Md. bill that would shed light on water and sewer fees wins key support in Annapolis

State Sen. Douglas J.J. Peters was puzzled. He had recently spent $4,000 to replace a water pipe linking his Bowie home to the public water supply. That got him thinking: Why had he — and thousands of homeowners like him — already paid the Washington Suburban Sanitary Commission more than $15,000 for a pipe that cost him only $4,000 to replace?

Armed with complaints from confused constituents, Peters (D-Prince George’s) decided to seek answers. And on Wednesday, he won key support in Annapolis for a bill he hopes will help unravel a host of mysteries about how much suburban homeowners are charged for water and sewer connections and whether that matches what utilities and developers actually paid to install them.

“Some people refer to this as the ‘developers’ retirement account,’ ” said Mark Kestner, a Rockville lawyer who has studied Maryland’s collection system, which since 2000 has been largely managed by private companies set up by developers.

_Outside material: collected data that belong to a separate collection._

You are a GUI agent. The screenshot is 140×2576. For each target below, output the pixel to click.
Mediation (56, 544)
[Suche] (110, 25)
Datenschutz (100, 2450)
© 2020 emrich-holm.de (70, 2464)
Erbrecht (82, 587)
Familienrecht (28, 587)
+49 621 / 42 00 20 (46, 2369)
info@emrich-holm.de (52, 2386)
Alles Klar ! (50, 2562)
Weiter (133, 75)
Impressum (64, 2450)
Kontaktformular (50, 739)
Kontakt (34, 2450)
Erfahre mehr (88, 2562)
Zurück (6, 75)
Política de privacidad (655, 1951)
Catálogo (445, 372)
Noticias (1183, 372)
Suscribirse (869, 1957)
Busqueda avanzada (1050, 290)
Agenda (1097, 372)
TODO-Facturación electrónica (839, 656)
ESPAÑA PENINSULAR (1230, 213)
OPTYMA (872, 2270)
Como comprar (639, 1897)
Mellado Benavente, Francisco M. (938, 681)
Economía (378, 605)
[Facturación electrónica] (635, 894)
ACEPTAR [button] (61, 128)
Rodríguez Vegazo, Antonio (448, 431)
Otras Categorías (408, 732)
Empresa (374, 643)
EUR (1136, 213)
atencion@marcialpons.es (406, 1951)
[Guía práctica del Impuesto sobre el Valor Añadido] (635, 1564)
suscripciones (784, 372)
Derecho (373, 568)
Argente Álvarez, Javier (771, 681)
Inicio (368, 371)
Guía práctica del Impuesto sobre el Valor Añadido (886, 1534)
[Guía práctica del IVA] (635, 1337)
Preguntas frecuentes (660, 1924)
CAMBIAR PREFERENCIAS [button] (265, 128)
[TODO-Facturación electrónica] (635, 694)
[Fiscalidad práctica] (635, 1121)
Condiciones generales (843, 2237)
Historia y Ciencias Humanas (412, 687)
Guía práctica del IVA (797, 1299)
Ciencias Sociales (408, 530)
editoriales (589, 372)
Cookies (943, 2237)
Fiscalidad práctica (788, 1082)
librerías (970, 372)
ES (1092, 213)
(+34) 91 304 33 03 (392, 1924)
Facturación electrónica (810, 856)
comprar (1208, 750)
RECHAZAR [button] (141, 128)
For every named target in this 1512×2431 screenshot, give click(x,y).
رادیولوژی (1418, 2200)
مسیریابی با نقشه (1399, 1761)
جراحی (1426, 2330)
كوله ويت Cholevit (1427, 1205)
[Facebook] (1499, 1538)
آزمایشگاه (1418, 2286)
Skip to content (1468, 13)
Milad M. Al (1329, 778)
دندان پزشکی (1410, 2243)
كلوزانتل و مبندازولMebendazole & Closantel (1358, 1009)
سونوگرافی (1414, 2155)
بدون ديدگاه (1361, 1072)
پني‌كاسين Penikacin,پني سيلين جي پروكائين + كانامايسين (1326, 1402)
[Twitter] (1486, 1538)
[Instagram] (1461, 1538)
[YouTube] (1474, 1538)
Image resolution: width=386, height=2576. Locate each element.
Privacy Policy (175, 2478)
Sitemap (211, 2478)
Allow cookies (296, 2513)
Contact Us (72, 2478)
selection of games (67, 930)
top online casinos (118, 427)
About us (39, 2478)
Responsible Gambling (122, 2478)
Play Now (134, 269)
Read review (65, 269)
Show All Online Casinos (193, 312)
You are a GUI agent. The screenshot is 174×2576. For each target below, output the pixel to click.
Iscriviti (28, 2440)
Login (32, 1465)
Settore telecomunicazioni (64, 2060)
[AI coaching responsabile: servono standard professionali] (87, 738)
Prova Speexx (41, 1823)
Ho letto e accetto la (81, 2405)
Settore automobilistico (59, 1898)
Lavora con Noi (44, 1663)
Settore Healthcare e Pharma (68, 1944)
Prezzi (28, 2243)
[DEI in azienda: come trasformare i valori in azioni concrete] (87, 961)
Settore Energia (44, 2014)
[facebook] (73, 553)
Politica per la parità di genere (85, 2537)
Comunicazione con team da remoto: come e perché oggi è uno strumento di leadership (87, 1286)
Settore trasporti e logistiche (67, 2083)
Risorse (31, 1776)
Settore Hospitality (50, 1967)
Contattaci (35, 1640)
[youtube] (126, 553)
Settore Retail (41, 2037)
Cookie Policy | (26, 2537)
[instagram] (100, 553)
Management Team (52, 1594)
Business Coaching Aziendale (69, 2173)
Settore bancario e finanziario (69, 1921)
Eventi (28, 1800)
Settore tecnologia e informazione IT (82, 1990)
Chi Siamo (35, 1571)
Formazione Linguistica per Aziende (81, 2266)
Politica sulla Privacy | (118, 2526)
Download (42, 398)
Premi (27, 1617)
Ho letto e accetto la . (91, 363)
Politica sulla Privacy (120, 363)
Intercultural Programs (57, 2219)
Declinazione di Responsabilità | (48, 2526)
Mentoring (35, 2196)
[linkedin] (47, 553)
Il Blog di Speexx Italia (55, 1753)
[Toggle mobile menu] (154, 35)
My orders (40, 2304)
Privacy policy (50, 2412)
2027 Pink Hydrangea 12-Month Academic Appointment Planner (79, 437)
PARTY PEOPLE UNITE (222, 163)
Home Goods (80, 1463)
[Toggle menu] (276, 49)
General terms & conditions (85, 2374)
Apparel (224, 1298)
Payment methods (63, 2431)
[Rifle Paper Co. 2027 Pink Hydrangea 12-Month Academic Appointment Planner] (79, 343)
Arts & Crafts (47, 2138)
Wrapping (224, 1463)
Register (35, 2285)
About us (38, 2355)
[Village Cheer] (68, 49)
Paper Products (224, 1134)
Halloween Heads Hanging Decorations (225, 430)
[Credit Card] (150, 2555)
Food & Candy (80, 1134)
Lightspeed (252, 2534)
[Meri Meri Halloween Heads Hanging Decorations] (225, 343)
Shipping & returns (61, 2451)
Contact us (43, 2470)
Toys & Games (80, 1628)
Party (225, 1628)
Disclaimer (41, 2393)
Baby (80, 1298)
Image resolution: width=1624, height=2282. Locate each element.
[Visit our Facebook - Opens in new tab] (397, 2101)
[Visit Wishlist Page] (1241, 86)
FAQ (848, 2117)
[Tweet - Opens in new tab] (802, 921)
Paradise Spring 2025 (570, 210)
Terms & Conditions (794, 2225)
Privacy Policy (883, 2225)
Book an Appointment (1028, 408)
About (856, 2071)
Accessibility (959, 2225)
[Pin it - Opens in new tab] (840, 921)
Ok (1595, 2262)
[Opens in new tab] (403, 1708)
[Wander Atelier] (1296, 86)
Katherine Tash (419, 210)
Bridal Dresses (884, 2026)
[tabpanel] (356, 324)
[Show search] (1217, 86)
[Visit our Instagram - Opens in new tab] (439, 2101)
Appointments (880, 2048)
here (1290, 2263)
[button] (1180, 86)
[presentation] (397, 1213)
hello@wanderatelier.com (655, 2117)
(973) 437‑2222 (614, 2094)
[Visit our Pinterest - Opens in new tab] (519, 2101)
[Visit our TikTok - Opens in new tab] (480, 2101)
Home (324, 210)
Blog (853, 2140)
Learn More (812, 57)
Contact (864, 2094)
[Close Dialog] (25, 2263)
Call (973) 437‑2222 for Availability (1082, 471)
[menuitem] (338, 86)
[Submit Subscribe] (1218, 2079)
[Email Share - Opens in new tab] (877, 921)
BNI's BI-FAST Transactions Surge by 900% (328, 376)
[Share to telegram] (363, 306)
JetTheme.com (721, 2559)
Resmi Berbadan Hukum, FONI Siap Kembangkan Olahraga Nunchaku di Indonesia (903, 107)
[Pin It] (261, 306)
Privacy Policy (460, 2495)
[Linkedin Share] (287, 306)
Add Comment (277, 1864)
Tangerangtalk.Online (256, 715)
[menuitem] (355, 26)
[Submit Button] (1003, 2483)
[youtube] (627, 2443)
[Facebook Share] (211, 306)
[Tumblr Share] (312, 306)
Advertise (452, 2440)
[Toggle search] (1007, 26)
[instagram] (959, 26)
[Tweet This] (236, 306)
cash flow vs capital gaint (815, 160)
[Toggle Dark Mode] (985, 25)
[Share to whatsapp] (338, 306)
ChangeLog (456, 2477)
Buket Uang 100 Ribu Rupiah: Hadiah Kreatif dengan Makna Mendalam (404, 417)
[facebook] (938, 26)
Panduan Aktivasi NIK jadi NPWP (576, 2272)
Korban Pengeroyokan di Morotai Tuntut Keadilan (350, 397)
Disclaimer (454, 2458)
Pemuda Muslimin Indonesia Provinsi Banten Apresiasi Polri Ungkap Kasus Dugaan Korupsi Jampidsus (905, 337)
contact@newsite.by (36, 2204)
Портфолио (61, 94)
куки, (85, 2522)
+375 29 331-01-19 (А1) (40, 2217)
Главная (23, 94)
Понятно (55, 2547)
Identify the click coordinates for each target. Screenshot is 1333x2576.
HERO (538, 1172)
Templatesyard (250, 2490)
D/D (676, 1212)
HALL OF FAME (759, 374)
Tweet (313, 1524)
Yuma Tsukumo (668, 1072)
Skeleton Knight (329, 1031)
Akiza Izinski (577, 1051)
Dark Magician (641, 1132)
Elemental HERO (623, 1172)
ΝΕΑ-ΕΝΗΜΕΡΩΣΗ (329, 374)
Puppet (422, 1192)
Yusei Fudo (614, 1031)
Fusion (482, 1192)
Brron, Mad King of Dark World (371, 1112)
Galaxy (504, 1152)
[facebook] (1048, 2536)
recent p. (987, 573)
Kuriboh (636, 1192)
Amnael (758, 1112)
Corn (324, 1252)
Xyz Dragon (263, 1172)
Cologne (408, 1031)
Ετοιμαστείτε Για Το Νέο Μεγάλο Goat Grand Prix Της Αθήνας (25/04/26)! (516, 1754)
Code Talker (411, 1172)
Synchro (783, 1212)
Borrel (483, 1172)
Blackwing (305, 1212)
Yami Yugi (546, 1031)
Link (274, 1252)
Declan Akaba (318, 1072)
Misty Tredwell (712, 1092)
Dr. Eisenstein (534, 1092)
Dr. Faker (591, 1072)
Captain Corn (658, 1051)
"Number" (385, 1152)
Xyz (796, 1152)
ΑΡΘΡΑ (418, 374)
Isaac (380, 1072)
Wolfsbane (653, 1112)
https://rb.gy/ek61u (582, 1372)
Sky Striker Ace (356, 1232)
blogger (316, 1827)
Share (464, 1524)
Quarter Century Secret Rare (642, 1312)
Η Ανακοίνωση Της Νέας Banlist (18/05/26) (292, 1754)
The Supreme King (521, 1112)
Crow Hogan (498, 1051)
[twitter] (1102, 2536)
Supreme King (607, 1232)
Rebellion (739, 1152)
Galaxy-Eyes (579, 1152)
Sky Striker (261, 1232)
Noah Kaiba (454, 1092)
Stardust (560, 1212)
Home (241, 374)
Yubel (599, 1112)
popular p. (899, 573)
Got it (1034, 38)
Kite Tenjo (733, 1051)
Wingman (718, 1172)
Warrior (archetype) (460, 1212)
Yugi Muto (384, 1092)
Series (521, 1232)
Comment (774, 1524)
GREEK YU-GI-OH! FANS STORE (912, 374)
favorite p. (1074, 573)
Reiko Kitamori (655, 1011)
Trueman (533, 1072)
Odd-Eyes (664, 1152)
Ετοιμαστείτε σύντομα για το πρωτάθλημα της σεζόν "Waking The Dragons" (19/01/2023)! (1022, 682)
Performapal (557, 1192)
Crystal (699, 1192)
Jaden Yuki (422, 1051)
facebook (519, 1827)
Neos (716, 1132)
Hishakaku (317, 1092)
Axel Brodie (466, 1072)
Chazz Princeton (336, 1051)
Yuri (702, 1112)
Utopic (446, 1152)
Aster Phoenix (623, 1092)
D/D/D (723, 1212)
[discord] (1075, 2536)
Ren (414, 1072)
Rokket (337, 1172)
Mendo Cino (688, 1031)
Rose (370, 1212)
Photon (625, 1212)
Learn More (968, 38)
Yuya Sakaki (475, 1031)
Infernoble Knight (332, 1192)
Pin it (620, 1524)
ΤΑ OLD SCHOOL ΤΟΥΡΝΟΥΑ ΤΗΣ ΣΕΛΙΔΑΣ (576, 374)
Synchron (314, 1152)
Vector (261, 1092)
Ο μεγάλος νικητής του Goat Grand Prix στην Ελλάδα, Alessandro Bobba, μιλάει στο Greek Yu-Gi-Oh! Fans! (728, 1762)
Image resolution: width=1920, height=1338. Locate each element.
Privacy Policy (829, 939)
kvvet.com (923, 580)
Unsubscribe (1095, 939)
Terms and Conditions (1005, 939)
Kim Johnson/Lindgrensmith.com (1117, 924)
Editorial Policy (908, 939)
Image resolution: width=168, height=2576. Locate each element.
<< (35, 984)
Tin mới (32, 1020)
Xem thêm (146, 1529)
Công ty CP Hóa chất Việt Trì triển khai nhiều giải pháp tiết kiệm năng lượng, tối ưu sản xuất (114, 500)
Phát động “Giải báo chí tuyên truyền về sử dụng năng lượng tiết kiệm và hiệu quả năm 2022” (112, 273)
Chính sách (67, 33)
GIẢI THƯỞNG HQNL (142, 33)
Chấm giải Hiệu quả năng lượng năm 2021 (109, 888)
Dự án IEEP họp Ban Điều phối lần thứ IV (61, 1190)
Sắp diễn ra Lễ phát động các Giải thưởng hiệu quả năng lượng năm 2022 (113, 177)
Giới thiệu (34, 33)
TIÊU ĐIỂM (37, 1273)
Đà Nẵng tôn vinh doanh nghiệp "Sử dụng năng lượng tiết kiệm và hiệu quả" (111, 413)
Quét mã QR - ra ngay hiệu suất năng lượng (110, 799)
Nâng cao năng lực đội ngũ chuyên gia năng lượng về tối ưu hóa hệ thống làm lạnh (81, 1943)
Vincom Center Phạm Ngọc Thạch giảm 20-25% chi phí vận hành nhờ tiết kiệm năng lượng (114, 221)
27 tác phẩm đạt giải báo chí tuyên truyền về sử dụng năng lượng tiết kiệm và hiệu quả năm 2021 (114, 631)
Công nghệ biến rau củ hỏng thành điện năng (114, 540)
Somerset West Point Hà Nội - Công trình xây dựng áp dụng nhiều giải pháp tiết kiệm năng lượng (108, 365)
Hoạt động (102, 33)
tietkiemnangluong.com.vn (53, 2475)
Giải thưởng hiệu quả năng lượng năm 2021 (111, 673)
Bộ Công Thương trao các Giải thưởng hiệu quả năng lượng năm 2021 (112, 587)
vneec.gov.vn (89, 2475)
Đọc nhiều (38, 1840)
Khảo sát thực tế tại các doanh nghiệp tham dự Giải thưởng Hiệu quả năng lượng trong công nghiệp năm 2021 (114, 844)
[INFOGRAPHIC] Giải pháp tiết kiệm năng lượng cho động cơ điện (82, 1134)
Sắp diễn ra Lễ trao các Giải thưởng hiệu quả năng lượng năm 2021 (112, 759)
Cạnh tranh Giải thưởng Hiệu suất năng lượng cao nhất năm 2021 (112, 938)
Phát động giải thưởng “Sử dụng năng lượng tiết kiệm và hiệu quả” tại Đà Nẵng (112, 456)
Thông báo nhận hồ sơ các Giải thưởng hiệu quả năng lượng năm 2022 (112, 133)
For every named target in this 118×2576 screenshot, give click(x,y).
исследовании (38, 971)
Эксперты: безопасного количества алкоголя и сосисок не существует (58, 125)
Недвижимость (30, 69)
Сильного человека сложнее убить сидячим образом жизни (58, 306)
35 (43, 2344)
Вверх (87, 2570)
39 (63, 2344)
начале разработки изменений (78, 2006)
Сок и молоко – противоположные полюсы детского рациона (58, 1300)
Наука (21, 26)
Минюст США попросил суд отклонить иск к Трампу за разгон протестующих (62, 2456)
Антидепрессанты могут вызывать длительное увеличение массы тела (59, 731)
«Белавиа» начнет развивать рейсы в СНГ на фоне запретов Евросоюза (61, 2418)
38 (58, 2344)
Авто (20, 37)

“They are often not listed on tax bills. They are not associated with a municipality or jurisdiction. A lot of people do not understand them, sellers do not know how to disclose them and a lot of people got caught unaware,” he said.

Although Peters’s bill specifically addresses those who collect the fees in Montgomery and Prince George’s — WSSC and private companies acting on behalf of developers — it could be a prototype for legislation that would affect other jurisdictions. In many places, including Anne Arundel and Baltimore counties, many communities have delegated the responsibility for building water and sewer systems to developers and have allowed them to collect fees from homeowners with little or no government oversight.

The fee that caught Peters’s eye is known as a front foot benefit charge. Every year, thousands of residents of the Washington suburbs collectively pay millions of dollars in such charges, in many cases for more than 20 years after the actual connection was made.

Peters hopes to determine the actual cost of the hookups and the total cost to residents, and he wants to figure out whether WSSC or the private firms are making a profit and not disclosing the markup. His bill establishes a task force to try to answer those questions. It also requires more-detailed disclosure of homeowner payments to WSSC on the Prince George’s property tax bills, which is currently done in Montgomery.

On Wednesday, the bill won approval from a Prince George’s delegation committee that oversees WSSC. To become law, the bill requires the approval of the Montgomery delegations and the full General Assembly.

The private fees have sparked particular concerns, Kestner said.

He pointed to a case in which a client learned nearly two years after buying her home that she owed the fee to a private company. The $600 annual payment had not been disclosed by the seller at closing, which is voluntary.

The fee-collection systems, Kestner said, “probably deserve to be put on a microscope, and there needs to be disclosure at the county and state level and penalties for non-disclosure.”

WSSC officials said Wednesday that they supported the bill, as do Prince George’s County Executive Rushern L. Baker III (D) and the Prince George’s County Council.

Peters said the bill is an effort to “educate constituents and encourage greater transparency. It’s all about transparency now, particularly in government operations,” he said.

The task force also would examine whether there should be a cap on WSSC water and sewer rate increases, which have hovered near 8 percent annually for the past several years as the water authority has attempted to rebuild much of its aging system of pipes after several major water-main breaks.

Next month, the Montgomery County Council is planning to consider a related measure, introduced by council members Valerie Ervin (D-Silver Spring) and Marc Elrich (D-At Large), to forbid developers from double-billing the county and residents for infrastructure. A report last year by Montgomery’s inspector general found that the developers of a West Germantown subdivision collected more than $6 million in government funds and utility credits, including for WSSC pipes, on a project that cost them about $3 million.